Saturday, December 22, 2012

In the gun business, talk--like life--is cheap



As we can see, the conversation on guns and gun control is like a supernova: A massive, unexpected “bang,” a great deal of light and heat, and then—nothing.  At the moment we are still in the “light and heat” phase, but give it time. The President is demanding “change” in gun laws “now,” while Wayne LaPierre, the head of the former sportsmen’s association-turned-proponent-for-domestic-arms-race organization—the National Rifle Association—has announced after careful consideration that the proper response to the Newtown massacre is…more guns! LaPierre claims that "The only thing that stops a bad guy with a gun is a good guy with a gun.” Unfortunately it is not always easy to distinguish the “bad” guys from the “good” guys—since quite often the “bad” guys looked like “good” guys before they become “bad.”  Anyways, LaPierre thinks that at  least one armed “guard” or police officer should be on site at every school—about 140,000 according to the Department of Education. It sounds like a “solution,” until it is discovered that a gunman with a suicidal tendencies might not be deterred by the idea.

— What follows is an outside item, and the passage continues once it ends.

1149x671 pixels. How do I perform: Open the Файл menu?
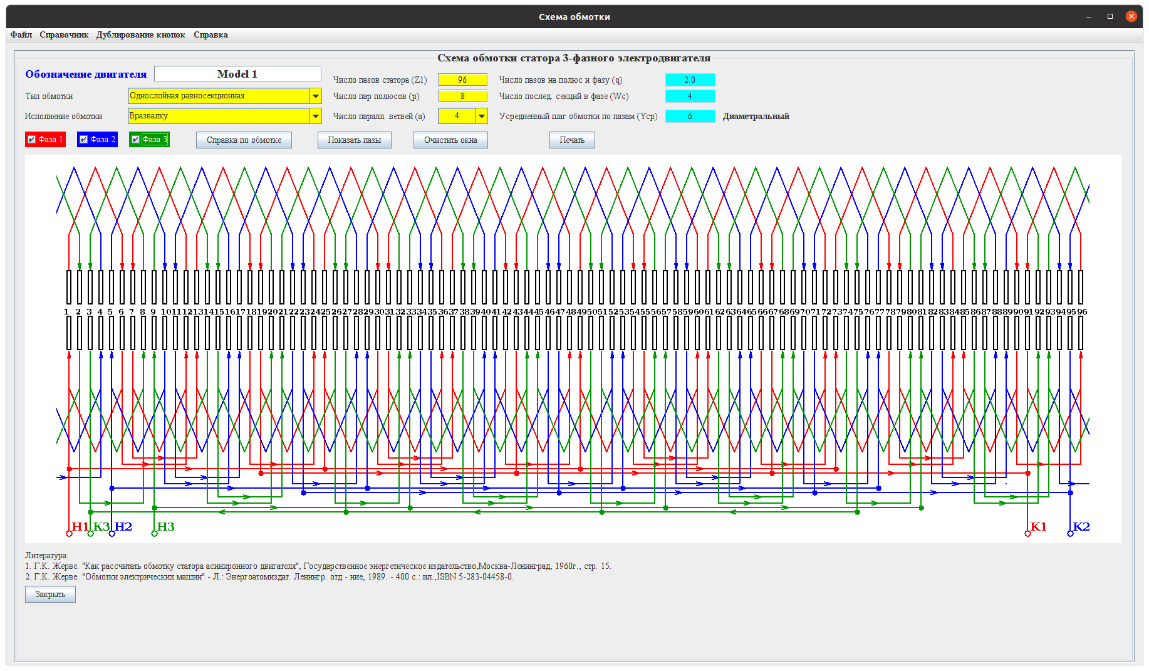(x=21, y=35)
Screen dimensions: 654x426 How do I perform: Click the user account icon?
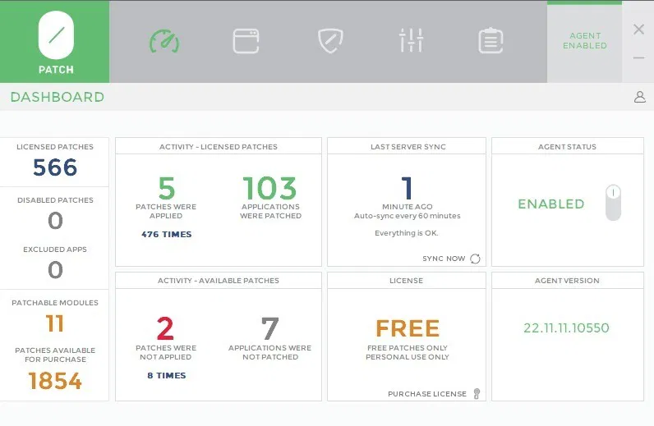[639, 97]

But talk in the gun business is cheap, just as life is to some people. Right here in that far-right “city” of Bellevue is the “headquarters” of  a fanatical gun rights organization called the “Citizens Committee for the Right to Keep and Bear Arms” headed by some bozo name Alan Gottlieb, who frequently supplies inane commentary upon request to the local media after incidents like Newtown. This organization is alleged to have coined the phrase “I'll give you my gun when you take it from my cold, dead hands.” This line was a favorite of the late actor Charlton Heston, who told filmmaker Michael Moore in Bowling For Columbine  that the United States’ "history of violence" had something to do with its "mixed ethnicity"—a somewhat naïve statement giving the fact that most of the country’s most notorious and prolific killers were (and are) Caucasian. However, beliefs like this are in keeping with the prevailing paranoia; the irony is that most perpetrators and victims of gun violence are within racial groups, rather than between them. 

In the end it doesn’t matter who says what, or what laws are or are not passed; people with the intent to cause mayhem with firearms will do so by whatever means at their disposal.  This is, after all, a gun culture. This country has had a love affair with guns for so long it is seems that until everyone is “cold and dead” it is impossible to hit the reset button. It would also be helpful if we didn’t have know-it-all Supreme Court justices like Antonin Scalia, who believe that the Second Amendment clearly approves unlimited gun ownership, when it does nothing of the kind. As long as there are people in this country who choose gunfire over reason, incidents like Newtown will continue to occur, not in the least because the kind of people who generally perpetrate these deeds are the very people gun rights fanatics think should have guns—until, of course, they prove they shouldn’t. And then it is too late.